Bank Loans in the Time of Higher for Longer

Markets welcomed 2024 with expectations of six rate cuts in 2024 from the US and eurozone, five cuts from the UK, and a belief that most major economies would see a period of slow growth. Now, markets are looking for just one or two cuts in the US, UK, and Eurozone, yet these economies appear to be undergoing a cyclical recovery. With prospects of a soft landing in sight, investors are assessing opportunities in risky assets in an environment of already-lofty valuations.

In fixed income, rates have taken a significant leg higher since their post-GFC days, the US yield curve has been inverted since mid-2022, and yet credit spreads on high yield bonds remain at their tightest levels in years. In this environment of elevated rates and tepid but resilient growth, we favor risk assets but with selective risk exposure. In particular, we see an attractive return profile in bank loans with zero duration risk, meaningful credit protections, and attractive valuations. Issuer fundamentals also remain solid (and have even improved in the latest Q1 2024 data), though some deterioration is likely as the lagged effects of restrictive monetary policy take hold.
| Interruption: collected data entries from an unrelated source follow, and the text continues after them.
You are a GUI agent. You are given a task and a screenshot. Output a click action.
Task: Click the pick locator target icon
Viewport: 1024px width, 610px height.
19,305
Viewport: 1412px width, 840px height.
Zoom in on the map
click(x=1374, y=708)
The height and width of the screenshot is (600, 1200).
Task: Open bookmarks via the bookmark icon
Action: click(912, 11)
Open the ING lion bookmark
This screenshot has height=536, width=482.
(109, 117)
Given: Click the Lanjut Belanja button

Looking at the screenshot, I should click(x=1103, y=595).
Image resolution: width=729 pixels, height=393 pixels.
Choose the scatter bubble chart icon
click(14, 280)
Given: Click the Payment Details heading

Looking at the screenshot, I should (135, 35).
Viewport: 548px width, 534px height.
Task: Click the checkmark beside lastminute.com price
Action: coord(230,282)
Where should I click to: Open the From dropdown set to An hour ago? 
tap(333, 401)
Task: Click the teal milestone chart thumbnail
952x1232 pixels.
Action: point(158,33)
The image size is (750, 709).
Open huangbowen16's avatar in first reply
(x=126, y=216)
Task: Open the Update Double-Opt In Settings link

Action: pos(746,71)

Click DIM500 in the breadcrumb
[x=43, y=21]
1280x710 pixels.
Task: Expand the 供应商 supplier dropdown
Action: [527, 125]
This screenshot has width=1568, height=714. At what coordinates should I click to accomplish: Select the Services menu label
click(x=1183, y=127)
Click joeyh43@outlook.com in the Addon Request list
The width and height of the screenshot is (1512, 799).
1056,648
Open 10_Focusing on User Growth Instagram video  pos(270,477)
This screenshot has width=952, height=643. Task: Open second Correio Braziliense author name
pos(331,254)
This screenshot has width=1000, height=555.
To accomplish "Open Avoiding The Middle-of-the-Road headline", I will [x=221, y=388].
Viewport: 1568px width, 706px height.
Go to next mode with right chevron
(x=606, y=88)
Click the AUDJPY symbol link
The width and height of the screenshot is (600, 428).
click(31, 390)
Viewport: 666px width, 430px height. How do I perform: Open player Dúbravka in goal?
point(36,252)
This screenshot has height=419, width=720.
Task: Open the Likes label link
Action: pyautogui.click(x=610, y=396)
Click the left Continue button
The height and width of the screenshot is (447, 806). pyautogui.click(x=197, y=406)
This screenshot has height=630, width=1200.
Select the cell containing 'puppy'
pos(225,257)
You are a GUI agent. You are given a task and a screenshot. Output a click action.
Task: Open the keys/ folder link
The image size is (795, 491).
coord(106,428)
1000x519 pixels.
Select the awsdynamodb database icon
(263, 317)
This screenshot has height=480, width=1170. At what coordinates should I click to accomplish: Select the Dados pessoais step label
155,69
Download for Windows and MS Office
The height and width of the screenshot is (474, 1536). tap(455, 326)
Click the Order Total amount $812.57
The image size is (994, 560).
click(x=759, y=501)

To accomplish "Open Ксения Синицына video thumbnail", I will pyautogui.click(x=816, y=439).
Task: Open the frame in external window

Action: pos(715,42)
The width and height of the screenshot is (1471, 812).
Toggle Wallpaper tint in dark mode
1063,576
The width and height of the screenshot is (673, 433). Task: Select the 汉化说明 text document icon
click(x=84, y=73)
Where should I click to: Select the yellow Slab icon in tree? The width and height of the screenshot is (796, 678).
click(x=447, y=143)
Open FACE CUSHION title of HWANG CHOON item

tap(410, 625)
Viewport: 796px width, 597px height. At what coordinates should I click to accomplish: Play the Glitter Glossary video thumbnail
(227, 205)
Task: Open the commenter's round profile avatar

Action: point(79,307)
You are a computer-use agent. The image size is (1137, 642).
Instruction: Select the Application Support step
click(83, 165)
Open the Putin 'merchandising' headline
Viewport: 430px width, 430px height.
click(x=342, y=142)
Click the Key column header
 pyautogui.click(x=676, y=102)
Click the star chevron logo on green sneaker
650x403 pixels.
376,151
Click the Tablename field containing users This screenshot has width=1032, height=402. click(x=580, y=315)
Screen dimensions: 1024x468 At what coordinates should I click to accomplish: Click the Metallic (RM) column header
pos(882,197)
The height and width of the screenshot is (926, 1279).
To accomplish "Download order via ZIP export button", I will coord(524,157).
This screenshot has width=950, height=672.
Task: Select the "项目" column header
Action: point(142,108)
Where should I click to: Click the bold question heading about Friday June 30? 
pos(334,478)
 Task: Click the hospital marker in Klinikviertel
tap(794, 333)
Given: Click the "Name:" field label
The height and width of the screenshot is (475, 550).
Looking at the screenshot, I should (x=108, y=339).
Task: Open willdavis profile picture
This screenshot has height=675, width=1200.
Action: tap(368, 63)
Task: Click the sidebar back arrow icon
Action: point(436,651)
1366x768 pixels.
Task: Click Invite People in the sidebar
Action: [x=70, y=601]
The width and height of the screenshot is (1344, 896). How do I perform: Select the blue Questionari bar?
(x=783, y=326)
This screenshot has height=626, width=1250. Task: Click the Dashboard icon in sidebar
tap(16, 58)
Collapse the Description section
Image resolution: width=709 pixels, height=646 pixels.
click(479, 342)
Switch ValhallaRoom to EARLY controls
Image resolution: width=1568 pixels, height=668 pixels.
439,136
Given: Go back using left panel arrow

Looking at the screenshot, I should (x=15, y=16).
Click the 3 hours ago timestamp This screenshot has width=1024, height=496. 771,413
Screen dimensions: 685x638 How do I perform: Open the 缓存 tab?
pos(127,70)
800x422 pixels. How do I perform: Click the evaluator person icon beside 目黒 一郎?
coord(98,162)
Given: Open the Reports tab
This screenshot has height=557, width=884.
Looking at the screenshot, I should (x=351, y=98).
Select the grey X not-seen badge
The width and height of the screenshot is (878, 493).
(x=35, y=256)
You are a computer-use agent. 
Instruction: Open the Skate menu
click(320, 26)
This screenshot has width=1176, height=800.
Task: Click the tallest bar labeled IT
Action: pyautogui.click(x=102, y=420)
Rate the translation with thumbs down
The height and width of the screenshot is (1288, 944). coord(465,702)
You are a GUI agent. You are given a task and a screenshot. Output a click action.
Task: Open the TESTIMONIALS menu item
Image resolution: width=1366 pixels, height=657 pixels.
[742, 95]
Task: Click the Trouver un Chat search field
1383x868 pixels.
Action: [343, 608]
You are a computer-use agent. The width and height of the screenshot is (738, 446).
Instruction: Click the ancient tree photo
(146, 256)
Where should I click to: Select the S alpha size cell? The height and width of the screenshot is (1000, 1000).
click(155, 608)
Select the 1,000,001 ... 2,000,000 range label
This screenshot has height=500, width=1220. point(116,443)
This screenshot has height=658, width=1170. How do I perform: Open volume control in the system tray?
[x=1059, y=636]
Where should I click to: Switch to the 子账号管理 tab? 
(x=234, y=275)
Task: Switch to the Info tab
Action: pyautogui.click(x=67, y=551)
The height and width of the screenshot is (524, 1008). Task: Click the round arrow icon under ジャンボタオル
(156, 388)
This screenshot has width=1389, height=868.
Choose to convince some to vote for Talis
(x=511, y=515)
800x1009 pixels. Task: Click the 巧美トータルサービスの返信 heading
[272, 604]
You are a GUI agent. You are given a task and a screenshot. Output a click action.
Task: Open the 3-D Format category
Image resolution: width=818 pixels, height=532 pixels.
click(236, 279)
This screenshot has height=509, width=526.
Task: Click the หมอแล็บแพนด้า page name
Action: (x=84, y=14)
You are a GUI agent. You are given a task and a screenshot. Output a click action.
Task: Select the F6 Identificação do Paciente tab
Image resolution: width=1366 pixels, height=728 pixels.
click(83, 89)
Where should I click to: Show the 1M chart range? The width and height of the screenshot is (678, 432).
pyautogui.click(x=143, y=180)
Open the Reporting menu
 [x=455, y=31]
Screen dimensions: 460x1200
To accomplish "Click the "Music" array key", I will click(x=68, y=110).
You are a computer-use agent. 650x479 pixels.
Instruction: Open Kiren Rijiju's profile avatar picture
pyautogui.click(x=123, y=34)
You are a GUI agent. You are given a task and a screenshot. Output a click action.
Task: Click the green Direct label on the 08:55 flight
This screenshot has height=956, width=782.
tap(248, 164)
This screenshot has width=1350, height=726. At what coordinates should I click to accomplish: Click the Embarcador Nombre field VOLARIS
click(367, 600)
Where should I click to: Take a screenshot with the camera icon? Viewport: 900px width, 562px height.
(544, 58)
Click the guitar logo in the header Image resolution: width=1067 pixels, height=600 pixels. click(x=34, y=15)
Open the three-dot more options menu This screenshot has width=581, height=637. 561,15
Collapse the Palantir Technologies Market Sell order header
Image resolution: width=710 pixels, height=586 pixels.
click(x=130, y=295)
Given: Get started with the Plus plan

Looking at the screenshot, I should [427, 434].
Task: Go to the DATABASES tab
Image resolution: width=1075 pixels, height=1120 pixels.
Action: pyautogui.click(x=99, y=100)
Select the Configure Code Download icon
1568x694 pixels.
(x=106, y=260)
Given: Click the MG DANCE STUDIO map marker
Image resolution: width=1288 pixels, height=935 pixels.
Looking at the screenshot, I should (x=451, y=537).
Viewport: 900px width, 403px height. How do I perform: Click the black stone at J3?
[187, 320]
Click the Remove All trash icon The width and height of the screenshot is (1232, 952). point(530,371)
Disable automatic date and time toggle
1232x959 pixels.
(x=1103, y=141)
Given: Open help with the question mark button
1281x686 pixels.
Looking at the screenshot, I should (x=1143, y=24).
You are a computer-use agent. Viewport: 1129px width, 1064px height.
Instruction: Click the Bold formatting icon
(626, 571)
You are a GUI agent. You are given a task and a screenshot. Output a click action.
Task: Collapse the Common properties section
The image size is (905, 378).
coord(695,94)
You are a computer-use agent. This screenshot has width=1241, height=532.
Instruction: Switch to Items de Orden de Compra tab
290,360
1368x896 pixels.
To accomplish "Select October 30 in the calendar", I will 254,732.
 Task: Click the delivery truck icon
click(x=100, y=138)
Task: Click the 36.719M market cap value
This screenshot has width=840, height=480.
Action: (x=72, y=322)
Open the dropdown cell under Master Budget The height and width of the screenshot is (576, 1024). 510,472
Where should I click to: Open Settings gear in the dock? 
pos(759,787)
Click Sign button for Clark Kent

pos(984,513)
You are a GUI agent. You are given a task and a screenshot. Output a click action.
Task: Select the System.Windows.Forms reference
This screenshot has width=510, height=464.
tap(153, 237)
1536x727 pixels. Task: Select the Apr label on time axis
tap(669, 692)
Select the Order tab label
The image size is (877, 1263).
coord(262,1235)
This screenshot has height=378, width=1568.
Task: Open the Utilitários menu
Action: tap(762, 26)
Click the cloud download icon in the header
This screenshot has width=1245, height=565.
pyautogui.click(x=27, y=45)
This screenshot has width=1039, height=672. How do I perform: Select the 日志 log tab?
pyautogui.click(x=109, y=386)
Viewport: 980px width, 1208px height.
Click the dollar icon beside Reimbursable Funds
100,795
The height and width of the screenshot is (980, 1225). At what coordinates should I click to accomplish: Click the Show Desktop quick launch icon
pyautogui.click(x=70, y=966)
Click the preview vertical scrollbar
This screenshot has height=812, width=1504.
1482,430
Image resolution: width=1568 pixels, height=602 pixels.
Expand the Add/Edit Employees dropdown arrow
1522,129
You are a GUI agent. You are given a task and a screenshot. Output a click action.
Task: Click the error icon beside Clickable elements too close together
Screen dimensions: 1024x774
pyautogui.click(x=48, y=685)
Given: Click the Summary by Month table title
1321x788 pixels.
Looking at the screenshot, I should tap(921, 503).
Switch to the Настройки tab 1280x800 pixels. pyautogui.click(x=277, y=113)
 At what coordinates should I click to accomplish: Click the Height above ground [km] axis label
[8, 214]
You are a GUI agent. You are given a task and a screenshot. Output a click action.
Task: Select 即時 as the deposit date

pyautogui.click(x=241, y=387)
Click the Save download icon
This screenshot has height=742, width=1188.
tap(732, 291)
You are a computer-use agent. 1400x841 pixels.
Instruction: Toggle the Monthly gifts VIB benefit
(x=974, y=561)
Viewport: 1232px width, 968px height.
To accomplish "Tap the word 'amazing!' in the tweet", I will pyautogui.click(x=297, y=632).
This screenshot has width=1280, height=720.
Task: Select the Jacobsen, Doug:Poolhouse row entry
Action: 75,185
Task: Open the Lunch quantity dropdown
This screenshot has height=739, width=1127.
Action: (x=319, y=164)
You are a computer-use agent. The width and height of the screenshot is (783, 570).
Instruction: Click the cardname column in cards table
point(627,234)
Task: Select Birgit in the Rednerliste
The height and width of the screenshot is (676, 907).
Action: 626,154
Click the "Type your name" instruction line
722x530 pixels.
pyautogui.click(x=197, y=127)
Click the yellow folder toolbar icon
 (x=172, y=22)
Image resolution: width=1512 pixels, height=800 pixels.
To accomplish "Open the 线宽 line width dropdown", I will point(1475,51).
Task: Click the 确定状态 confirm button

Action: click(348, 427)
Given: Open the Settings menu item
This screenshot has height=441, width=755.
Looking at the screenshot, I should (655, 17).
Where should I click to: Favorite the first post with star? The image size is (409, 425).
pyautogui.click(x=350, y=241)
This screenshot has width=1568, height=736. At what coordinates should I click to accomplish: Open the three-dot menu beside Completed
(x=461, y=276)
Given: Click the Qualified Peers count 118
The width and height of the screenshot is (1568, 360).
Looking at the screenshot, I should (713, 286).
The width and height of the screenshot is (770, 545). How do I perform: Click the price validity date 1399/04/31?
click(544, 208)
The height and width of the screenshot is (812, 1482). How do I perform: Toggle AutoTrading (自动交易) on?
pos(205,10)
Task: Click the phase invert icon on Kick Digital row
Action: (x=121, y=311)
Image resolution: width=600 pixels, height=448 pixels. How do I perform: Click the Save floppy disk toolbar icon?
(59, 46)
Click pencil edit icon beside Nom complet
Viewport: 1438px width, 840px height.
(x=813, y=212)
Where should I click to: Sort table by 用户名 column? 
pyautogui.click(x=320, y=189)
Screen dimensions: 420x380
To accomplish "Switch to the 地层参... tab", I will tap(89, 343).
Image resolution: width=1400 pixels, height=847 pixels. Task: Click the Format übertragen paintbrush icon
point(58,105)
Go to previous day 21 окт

Despite our view that disinflation should continue, we anticipate central banks are likely to keep rates “higher for longer”, well above recent history. The fundamental outlook calls for an extension of the current cycle, in our view, but credit spreads on most bonds are unlikely to rally further from here. We believe bank loans offer diversification and a bright spot for credit investors, as the floating rate nature of these assets adjusts according to market interest rate changes, offering protection from inflation and an attractive source of income. In this piece, we review bank loans in the time of higher for longer policy and interest rates.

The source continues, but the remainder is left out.